И еще был один Штык, в деле своем дельный, тихий и работящий простои человек, и затеял этот самый Штык в простоте своей заняться каким-нибудь предметом, все ведь скуки ради для развития своего за что-нибудь принимались. И Винокуров его по-итальянски учил. Старался Штык несчастный, из кожи лез, но и в русской-то грамоте слабый, совсем с толку сбился. И как, бывало, примется Винокуров с ним по-итальянски объясняться, со смеха живот надорвешь.

Какую угодно дурость над человеком сделает, не облизнется.

Тоже студент Снеткин… был такой у нас, большой спорщик, человек общественный, как сам величал себя, с утра, бывало, выйдет из дому и до вечера по знакомым и все говорит - и как говорил! - с одного, не поспеешь и слова ввернуть. И влюбился студент Снеткин в устьвымьскую учительницу Налимову и все, как слышно, сговорено у них было и, как кончится срок, обвенчаются. Конечно, дело велось в большой тайне, да разве утаишь чего, и особенно в таком деле? Винокурову все было известно.

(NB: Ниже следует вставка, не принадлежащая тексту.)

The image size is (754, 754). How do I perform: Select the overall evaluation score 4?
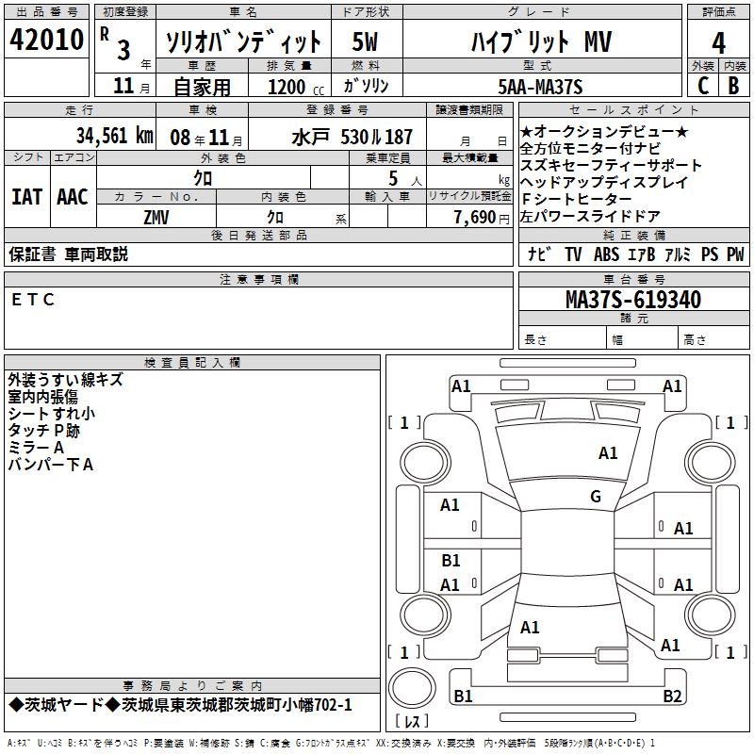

И случилось как-то, поехал Снеткин в отпуск, - разрешили, - пробыл там с месяц и благополучно вернулся и прямо к Винокурову с разговором. Слушал его, слушал Винокуров и час и другой и третий, изловчился, наконец, да в передышку так, будто мимоходом:

- А слышали, - говорит, - Василий Васильевич, Налимова-то замуж вышла?

Тот только глаза вытаращил, заплеснуло в голове, сказать ничего не может.

- И точно не знаю, - продолжал Винокуров, - за Колесникова, кажется…

А того, как варом, - Колесников телеграфист, действительно, приударял за учительницей! - да живо за дверь, да бегом. И с той поры - будет! - никаким разговором к Винокурову с разговорами не затащишь.

Учительница-то устьвымьская, Налимова, конечно, и не думала выходить замуж, а несчастный чуть не рехнулся.

Да то ли еще, много чего видывали, и слышали, и испытывали от бесов Винокуровых: замутить, в грех втянуть человека ему ничего не стоило.

Спутал молодежь нашу с наблюдающим - был такой наблюдающий при полиции забитый человек Фыркин, должность его была проверная вроде сыскной, а дара от Бога не отпущено: и то уследит, что под дозволением, и проворонит такое, того и гляди в шею погонят. С этим-то

Фыркиным и свел Винокуров, ну и началась всякая удаль с пьянством и буянством, и уж сам исправник Сократ Дмитриевич Гусев замечание сделал, что не годится, а Фыркина самого под надзор поставил.

2

А скучное житье наше было!

Сядешь, бывало, у окна, - печка натоплена жарко, - тепло, греешься и смотришь. А в окне - снег, и пока глаз хватает, все снег - ровный белый, и лишь сторонкой частокол черный - лес, и в лесу там не только Медведь Медведич, сама Яга Ягишна собственный домик имеет на козьих рожках, на бараньих ножках: там им попить, там им поесть! Любо и ветру - безрукому деду - у! как выйдет гулять, крыши долой так и рвет. Да и местный житель, испоколенно который на земле трудится, так свою жизнь поведет, ему не до скуки. С работой нешто скучают? А ее везде найдешь: и в аду найдешь, коли обживешься, а не то что тут, среди снегов и теми в большую зимнюю пору и долгих белых, как день, ночей с незакатным весенним солнцем. Ну, а так человеку пришлому, заключевнику, скучно.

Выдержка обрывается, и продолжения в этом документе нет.